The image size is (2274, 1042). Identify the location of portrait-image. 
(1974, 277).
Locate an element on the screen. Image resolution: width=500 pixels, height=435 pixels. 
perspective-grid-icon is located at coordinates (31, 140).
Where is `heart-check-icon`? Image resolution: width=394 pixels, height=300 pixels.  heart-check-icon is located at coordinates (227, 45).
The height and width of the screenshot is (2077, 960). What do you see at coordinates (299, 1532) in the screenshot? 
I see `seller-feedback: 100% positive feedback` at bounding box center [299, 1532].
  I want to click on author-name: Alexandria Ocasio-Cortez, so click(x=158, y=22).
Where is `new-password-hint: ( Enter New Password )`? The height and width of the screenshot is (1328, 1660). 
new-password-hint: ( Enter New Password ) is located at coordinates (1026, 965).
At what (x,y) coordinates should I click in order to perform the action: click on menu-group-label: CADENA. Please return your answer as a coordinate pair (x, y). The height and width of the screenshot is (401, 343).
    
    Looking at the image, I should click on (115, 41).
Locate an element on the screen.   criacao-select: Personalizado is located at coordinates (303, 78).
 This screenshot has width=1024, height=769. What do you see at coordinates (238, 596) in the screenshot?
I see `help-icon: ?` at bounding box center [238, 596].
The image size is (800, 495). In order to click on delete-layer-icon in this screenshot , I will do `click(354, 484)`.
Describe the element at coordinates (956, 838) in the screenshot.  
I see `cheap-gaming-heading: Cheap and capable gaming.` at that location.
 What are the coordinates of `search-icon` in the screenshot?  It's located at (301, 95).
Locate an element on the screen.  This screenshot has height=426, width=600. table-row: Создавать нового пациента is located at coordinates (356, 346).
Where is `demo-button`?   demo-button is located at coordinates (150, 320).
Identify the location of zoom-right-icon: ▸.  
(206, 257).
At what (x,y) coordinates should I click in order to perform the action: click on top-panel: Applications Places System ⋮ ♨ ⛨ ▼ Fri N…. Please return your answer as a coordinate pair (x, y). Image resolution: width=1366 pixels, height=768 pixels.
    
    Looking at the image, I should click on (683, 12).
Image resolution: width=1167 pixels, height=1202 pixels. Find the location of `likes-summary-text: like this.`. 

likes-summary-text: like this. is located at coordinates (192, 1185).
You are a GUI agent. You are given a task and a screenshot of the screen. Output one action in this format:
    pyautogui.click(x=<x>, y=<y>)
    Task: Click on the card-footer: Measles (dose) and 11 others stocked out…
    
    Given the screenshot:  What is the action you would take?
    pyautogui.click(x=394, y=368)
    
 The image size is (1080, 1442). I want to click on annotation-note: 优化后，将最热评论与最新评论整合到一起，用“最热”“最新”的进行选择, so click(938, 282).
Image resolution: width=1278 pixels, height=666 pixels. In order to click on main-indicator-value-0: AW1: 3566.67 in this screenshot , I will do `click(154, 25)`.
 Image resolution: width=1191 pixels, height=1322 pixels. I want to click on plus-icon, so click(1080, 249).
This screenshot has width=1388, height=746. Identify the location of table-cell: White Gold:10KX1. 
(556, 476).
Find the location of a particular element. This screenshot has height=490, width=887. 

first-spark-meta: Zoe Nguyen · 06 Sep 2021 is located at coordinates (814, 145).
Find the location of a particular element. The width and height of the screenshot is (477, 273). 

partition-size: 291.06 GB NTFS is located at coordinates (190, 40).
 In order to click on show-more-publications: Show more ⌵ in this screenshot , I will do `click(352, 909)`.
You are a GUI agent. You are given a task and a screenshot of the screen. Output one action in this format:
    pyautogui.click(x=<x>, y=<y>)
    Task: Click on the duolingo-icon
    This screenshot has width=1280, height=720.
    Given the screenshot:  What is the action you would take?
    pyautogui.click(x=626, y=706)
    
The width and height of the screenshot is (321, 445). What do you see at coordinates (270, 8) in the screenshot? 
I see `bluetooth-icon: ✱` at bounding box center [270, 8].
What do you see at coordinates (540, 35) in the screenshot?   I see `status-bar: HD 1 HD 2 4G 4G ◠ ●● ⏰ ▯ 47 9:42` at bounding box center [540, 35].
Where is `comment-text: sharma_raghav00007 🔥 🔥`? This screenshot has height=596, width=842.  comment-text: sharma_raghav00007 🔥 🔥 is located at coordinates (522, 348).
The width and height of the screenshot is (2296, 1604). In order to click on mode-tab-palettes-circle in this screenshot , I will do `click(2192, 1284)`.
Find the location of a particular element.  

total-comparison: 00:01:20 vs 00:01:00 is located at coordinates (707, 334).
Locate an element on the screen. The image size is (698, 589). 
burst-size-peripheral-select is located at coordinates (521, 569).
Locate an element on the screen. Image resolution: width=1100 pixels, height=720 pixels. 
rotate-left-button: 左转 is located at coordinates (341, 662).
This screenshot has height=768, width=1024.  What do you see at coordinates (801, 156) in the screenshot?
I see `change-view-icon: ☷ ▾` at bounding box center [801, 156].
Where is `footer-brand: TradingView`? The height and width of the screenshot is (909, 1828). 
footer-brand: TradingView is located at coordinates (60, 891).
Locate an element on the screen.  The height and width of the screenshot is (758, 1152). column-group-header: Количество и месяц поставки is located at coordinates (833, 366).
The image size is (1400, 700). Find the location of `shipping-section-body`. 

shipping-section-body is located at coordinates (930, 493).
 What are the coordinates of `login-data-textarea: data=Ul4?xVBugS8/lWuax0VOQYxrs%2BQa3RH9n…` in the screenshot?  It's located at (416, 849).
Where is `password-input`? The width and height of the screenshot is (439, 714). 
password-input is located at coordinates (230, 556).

§

Convert every line of the material above into a JSON list of strings, one string per line, omitting blank lines.

Solved exercise ::
[
  "The image size is (2274, 1042). Identify the location of portrait-image. ",
  "(1974, 277).",
  "Locate an element on the screen. Image resolution: width=500 pixels, height=435 pixels. ",
  "perspective-grid-icon is located at coordinates (31, 140).",
  "Where is `heart-check-icon`? Image resolution: width=394 pixels, height=300 pixels.  heart-check-icon is located at coordinates (227, 45).",
  "The height and width of the screenshot is (2077, 960). What do you see at coordinates (299, 1532) in the screenshot? ",
  "I see `seller-feedback: 100% positive feedback` at bounding box center [299, 1532].",
  "  I want to click on author-name: Alexandria Ocasio-Cortez, so click(x=158, y=22).",
  "Where is `new-password-hint: ( Enter New Password )`? The height and width of the screenshot is (1328, 1660). ",
  "new-password-hint: ( Enter New Password ) is located at coordinates (1026, 965).",
  "At what (x,y) coordinates should I click in order to perform the action: click on menu-group-label: CADENA. Please return your answer as a coordinate pair (x, y). The height and width of the screenshot is (401, 343).",
  "    Looking at the image, I should click on (115, 41).",
  "Locate an element on the screen.   criacao-select: Personalizado is located at coordinates (303, 78).",
  " This screenshot has width=1024, height=769. What do you see at coordinates (238, 596) in the screenshot?",
  "I see `help-icon: ?` at bounding box center [238, 596].",
  "The image size is (800, 495). In order to click on delete-layer-icon in this screenshot , I will do `click(354, 484)`.",
  "Describe the element at coordinates (956, 838) in the screenshot.  ",
  "I see `cheap-gaming-heading: Cheap and capable gaming.` at that location.",
  " What are the coordinates of `search-icon` in the screenshot?  It's located at (301, 95).",
  "Locate an element on the screen.  This screenshot has height=426, width=600. table-row: Создавать нового пациента is located at coordinates (356, 346).",
  "Where is `demo-button`?   demo-button is located at coordinates (150, 320).",
  "Identify the location of zoom-right-icon: ▸.  ",
  "(206, 257).",
  "At what (x,y) coordinates should I click in order to perform the action: click on top-panel: Applications Places System ⋮ ♨ ⛨ ▼ Fri N…. Please return your answer as a coordinate pair (x, y). Image resolution: width=1366 pixels, height=768 pixels.",
  "    Looking at the image, I should click on (683, 12).",
  "Image resolution: width=1167 pixels, height=1202 pixels. Find the location of `likes-summary-text: like this.`. ",
  "likes-summary-text: like this. is located at coordinates (192, 1185).",
  "You are a GUI agent. You are given a task and a screenshot of the screen. Output one action in this format:",
  "    pyautogui.click(x=<x>, y=<y>)",
  "    Task: Click on the card-footer: Measles (dose) and 11 others stocked out…",
  "    Given the screenshot:  What is the action you would take?",
  "    pyautogui.click(x=394, y=368)",
  " The image size is (1080, 1442). I want to click on annotation-note: 优化后，将最热评论与最新评论整合到一起，用“最热”“最新”的进行选择, so click(938, 282).",
  "Image resolution: width=1278 pixels, height=666 pixels. In order to click on main-indicator-value-0: AW1: 3566.67 in this screenshot , I will do `click(154, 25)`.",
  " Image resolution: width=1191 pixels, height=1322 pixels. I want to click on plus-icon, so click(1080, 249).",
  "This screenshot has width=1388, height=746. Identify the location of table-cell: White Gold:10KX1. ",
  "(556, 476).",
  "Find the location of a particular element. This screenshot has height=490, width=887. ",
  "first-spark-meta: Zoe Nguyen · 06 Sep 2021 is located at coordinates (814, 145).",
  "Find the location of a particular element. The width and height of the screenshot is (477, 273). ",
  "partition-size: 291.06 GB NTFS is located at coordinates (190, 40).",
  " In order to click on show-more-publications: Show more ⌵ in this screenshot , I will do `click(352, 909)`.",
  "You are a GUI agent. You are given a task and a screenshot of the screen. Output one action in this format:",
  "    pyautogui.click(x=<x>, y=<y>)",
  "    Task: Click on the duolingo-icon",
  "    This screenshot has width=1280, height=720.",
  "    Given the screenshot:  What is the action you would take?",
  "    pyautogui.click(x=626, y=706)",
  "The width and height of the screenshot is (321, 445). What do you see at coordinates (270, 8) in the screenshot? ",
  "I see `bluetooth-icon: ✱` at bounding box center [270, 8].",
  "What do you see at coordinates (540, 35) in the screenshot?   I see `status-bar: HD 1 HD 2 4G 4G ◠ ●● ⏰ ▯ 47 9:42` at bounding box center [540, 35].",
  "Where is `comment-text: sharma_raghav00007 🔥 🔥`? This screenshot has height=596, width=842.  comment-text: sharma_raghav00007 🔥 🔥 is located at coordinates (522, 348).",
  "The width and height of the screenshot is (2296, 1604). In order to click on mode-tab-palettes-circle in this screenshot , I will do `click(2192, 1284)`.",
  "Find the location of a particular element.  ",
  "total-comparison: 00:01:20 vs 00:01:00 is located at coordinates (707, 334).",
  "Locate an element on the screen. The image size is (698, 589). ",
  "burst-size-peripheral-select is located at coordinates (521, 569).",
  "Locate an element on the screen. Image resolution: width=1100 pixels, height=720 pixels. ",
  "rotate-left-button: 左转 is located at coordinates (341, 662).",
  "This screenshot has height=768, width=1024.  What do you see at coordinates (801, 156) in the screenshot?",
  "I see `change-view-icon: ☷ ▾` at bounding box center [801, 156].",
  "Where is `footer-brand: TradingView`? The height and width of the screenshot is (909, 1828). ",
  "footer-brand: TradingView is located at coordinates (60, 891).",
  "Locate an element on the screen.  The height and width of the screenshot is (758, 1152). column-group-header: Количество и месяц поставки is located at coordinates (833, 366).",
  "The image size is (1400, 700). Find the location of `shipping-section-body`. ",
  "shipping-section-body is located at coordinates (930, 493).",
  " What are the coordinates of `login-data-textarea: data=Ul4?xVBugS8/lWuax0VOQYxrs%2BQa3RH9n…` in the screenshot?  It's located at (416, 849).",
  "Where is `password-input`? The width and height of the screenshot is (439, 714). ",
  "password-input is located at coordinates (230, 556)."
]